フランスのアルプスの麓にあるゲルノンという架空の街を舞台にして、猟奇殺人の謎を追うという典型的な刑事モノである。パリ市警から派遣されてきたニーマンス(ジャン・レノ)は奇妙な死体の謎を解くために、ゲルノンのおかしな風習について調べていく。いっぽう、近くのサルザックという町でとある少女の墓が荒らされ、小学校への不法侵入事件も発生する。これを担当するのがマックス(ヴァンサン・カッセル)だ。やがてこの2つの事件はつながっているかのように、ニーマンスとマックスは出会うことになるーー。
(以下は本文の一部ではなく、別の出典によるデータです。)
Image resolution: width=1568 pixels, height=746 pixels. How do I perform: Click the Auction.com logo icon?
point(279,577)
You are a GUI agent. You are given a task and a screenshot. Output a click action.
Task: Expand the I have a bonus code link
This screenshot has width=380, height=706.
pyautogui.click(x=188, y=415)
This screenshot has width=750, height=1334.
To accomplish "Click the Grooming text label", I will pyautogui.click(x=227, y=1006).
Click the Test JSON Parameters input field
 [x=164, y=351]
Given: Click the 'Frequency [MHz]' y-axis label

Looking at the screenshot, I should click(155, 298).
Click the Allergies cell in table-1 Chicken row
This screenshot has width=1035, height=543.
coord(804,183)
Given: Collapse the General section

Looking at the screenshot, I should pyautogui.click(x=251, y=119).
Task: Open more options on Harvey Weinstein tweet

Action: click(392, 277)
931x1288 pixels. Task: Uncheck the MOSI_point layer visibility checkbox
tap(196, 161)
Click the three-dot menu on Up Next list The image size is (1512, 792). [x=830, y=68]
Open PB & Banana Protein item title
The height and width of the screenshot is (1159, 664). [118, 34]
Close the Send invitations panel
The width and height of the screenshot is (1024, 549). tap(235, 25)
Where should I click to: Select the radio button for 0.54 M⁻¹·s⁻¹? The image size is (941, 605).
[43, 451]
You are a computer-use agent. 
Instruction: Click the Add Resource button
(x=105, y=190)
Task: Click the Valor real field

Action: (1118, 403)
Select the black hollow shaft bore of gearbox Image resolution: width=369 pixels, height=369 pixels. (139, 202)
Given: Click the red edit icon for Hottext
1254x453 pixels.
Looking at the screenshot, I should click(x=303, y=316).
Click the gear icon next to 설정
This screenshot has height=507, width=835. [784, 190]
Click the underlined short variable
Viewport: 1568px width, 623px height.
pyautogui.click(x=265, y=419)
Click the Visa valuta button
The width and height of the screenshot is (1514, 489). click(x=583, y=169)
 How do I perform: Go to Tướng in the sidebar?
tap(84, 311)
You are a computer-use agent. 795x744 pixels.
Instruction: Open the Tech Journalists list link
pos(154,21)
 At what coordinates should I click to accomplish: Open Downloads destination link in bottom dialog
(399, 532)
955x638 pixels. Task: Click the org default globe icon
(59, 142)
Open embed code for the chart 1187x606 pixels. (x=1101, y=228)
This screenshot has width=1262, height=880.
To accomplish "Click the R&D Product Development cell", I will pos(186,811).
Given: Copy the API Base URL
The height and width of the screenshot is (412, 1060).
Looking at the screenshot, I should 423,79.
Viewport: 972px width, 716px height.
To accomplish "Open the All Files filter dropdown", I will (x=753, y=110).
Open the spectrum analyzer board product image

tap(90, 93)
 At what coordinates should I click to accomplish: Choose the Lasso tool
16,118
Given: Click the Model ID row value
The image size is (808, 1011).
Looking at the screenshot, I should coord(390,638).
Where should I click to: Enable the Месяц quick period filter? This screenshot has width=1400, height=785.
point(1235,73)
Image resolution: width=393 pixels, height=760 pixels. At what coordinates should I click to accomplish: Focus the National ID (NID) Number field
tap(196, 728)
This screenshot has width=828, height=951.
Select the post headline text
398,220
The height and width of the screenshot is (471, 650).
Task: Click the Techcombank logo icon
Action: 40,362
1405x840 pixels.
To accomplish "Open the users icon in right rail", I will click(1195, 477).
本作は優生学がテーマになっていて、1997年の映画「ガタカ」に通じるものがある。あちらはSFとして優生学が適用されている社会を描いていたが、本作はあくまでも優生学に対して反対する立場から物語が進んでいく。

ところが、優生学なんてナチスみたいだからダメだと脊髄反射する方も、出生前診断をするだろう。出生前診断は優生学の一種である。受精卵を調べることは優生学に当たらず、精子を選ぶことが優生学だなんて詭弁である。僕はある程度までの優生学は支持する立場なので、もちろん出生前診断はなされるべきだと思う。
たとえば、日本列島でそれなりの期間を生きてきた人なら、血が濃くなると子に良くない、という話は聞いたことがあるはずだ。これは科学の事実であり、古からの人間の知恵である。遺伝による疾患が多いことは医学の進歩によって証明されている。つまり、誰を伴侶にしても個人の自由ではあるものの、法律で禁じられていない親等だからといって結婚した場合、子に遺伝による疾患が現れる確率がはねあがるという"事実"を教えておくべきだ。これは優生学ではなく、転ばぬ先の杖である。僕の家では先祖代々、同じ村内から嫁をとらない、という決まり事があった。理由は一つ、アホができるから、である。我が家は自主的に優生学をしていたわけだ。
また、人間の身体で最も複雑な部分は脳であり、この欠陥もかなり高い確率で遺伝していると認識した方が、世の中の実情に即している。ナチスは青い眼やブロンドが"優れている"と言ったから話がおかしくなったわけで、特定の疾患は遺伝するものだという事実はナチスの敗北によって否定されるものではない。優生学とは、それによって個人の自由が侵害される時に問題にすべきものだ。妊娠することを強制的に禁じること、あるいは映画「クリムゾン・リバー」で描かれたようなことが優生学である。出来の良い人ほど伴侶を選ぶときに時間をかけているのは、こんな異性はいらない、という優生学をやっているからとも言えるのだ。
これは科学と倫理の対立である。子が病気を抱えて生まれて嬉しい親はいないだろう。だからこそ、血を濃くするな、お前の疾患は遺伝しやすいぞ、なるべく遠くの人と結婚しろよ、ということを世の中が強調しても、そんなに悪いことだと僕は思わない。こういうことは特に田舎でテレビCMすべきだろう。